_Your assignment_: From the first line to the last, set down the data exactly as given.

Dataset entries

* * *

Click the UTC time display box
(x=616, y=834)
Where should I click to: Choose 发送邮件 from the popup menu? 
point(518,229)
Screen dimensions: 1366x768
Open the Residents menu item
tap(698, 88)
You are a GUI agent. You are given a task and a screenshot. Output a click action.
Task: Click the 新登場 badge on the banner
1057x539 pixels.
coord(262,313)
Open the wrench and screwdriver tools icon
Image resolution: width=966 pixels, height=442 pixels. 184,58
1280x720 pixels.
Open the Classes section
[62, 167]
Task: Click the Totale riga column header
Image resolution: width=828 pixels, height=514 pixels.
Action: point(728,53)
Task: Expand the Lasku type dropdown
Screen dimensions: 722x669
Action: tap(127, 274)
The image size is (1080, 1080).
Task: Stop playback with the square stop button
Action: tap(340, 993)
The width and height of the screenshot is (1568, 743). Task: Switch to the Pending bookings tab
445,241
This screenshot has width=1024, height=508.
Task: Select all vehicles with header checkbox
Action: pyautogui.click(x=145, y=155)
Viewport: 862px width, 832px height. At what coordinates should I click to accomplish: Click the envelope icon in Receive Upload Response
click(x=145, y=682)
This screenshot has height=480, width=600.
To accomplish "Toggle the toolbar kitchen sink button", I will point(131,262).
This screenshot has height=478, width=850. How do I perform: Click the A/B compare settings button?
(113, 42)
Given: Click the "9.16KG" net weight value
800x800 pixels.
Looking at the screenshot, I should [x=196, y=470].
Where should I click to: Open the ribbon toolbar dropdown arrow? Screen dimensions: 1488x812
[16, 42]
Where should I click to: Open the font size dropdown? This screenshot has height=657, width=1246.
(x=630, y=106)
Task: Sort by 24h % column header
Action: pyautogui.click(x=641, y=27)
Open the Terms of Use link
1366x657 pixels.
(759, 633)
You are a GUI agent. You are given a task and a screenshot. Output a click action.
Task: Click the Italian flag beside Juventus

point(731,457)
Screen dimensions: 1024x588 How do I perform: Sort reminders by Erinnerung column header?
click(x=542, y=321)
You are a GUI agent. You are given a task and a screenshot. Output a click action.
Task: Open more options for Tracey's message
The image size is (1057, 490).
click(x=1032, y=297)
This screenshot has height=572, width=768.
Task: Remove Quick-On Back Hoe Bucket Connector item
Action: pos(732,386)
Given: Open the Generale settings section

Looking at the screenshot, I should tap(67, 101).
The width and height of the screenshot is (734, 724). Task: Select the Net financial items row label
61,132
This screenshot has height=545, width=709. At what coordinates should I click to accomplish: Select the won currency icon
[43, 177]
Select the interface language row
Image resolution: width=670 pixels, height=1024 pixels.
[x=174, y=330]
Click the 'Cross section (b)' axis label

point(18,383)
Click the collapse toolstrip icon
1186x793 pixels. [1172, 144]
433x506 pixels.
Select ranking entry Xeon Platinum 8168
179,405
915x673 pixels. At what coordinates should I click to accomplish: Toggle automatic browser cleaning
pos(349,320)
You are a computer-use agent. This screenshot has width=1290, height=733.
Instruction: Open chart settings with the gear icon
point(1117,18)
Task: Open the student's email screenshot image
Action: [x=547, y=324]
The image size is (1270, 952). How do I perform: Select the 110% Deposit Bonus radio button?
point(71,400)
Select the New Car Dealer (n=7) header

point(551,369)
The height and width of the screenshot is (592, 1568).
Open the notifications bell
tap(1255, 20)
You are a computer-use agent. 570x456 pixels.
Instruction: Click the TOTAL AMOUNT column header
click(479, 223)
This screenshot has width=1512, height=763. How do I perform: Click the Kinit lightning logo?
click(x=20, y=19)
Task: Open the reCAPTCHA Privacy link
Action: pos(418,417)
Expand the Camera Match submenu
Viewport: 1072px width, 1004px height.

* * *

_Result for this exercise_:
Click the UTC time display box
(x=616, y=834)
Where should I click to: Choose 发送邮件 from the popup menu? 
point(518,229)
Screen dimensions: 1366x768
Open the Residents menu item
tap(698, 88)
You are a GUI agent. You are given a task and a screenshot. Output a click action.
Task: Click the 新登場 badge on the banner
1057x539 pixels.
coord(262,313)
Open the wrench and screwdriver tools icon
Image resolution: width=966 pixels, height=442 pixels. 184,58
1280x720 pixels.
Open the Classes section
[62, 167]
Task: Click the Totale riga column header
Image resolution: width=828 pixels, height=514 pixels.
Action: point(728,53)
Task: Expand the Lasku type dropdown
Screen dimensions: 722x669
Action: tap(127, 274)
The image size is (1080, 1080).
Task: Stop playback with the square stop button
Action: tap(340, 993)
The width and height of the screenshot is (1568, 743). Task: Switch to the Pending bookings tab
445,241
This screenshot has width=1024, height=508.
Task: Select all vehicles with header checkbox
Action: pyautogui.click(x=145, y=155)
Viewport: 862px width, 832px height. At what coordinates should I click to accomplish: Click the envelope icon in Receive Upload Response
click(x=145, y=682)
This screenshot has height=480, width=600.
To accomplish "Toggle the toolbar kitchen sink button", I will point(131,262).
This screenshot has height=478, width=850. How do I perform: Click the A/B compare settings button?
(113, 42)
Given: Click the "9.16KG" net weight value
800x800 pixels.
Looking at the screenshot, I should [x=196, y=470].
Where should I click to: Open the ribbon toolbar dropdown arrow? Screen dimensions: 1488x812
[16, 42]
Where should I click to: Open the font size dropdown? This screenshot has height=657, width=1246.
(x=630, y=106)
Task: Sort by 24h % column header
Action: pyautogui.click(x=641, y=27)
Open the Terms of Use link
1366x657 pixels.
(759, 633)
You are a GUI agent. You are given a task and a screenshot. Output a click action.
Task: Click the Italian flag beside Juventus

point(731,457)
Screen dimensions: 1024x588 How do I perform: Sort reminders by Erinnerung column header?
click(x=542, y=321)
You are a GUI agent. You are given a task and a screenshot. Output a click action.
Task: Open more options for Tracey's message
The image size is (1057, 490).
click(x=1032, y=297)
This screenshot has height=572, width=768.
Task: Remove Quick-On Back Hoe Bucket Connector item
Action: pos(732,386)
Given: Open the Generale settings section

Looking at the screenshot, I should tap(67, 101).
The width and height of the screenshot is (734, 724). Task: Select the Net financial items row label
61,132
This screenshot has height=545, width=709. At what coordinates should I click to accomplish: Select the won currency icon
[43, 177]
Select the interface language row
Image resolution: width=670 pixels, height=1024 pixels.
[x=174, y=330]
Click the 'Cross section (b)' axis label

point(18,383)
Click the collapse toolstrip icon
1186x793 pixels. [1172, 144]
433x506 pixels.
Select ranking entry Xeon Platinum 8168
179,405
915x673 pixels. At what coordinates should I click to accomplish: Toggle automatic browser cleaning
pos(349,320)
You are a computer-use agent. This screenshot has width=1290, height=733.
Instruction: Open chart settings with the gear icon
point(1117,18)
Task: Open the student's email screenshot image
Action: [x=547, y=324]
The image size is (1270, 952). How do I perform: Select the 110% Deposit Bonus radio button?
point(71,400)
Select the New Car Dealer (n=7) header

point(551,369)
The height and width of the screenshot is (592, 1568).
Open the notifications bell
tap(1255, 20)
You are a computer-use agent. 570x456 pixels.
Instruction: Click the TOTAL AMOUNT column header
click(479, 223)
This screenshot has width=1512, height=763. How do I perform: Click the Kinit lightning logo?
click(x=20, y=19)
Task: Open the reCAPTCHA Privacy link
Action: pos(418,417)
Expand the Camera Match submenu
Viewport: 1072px width, 1004px height.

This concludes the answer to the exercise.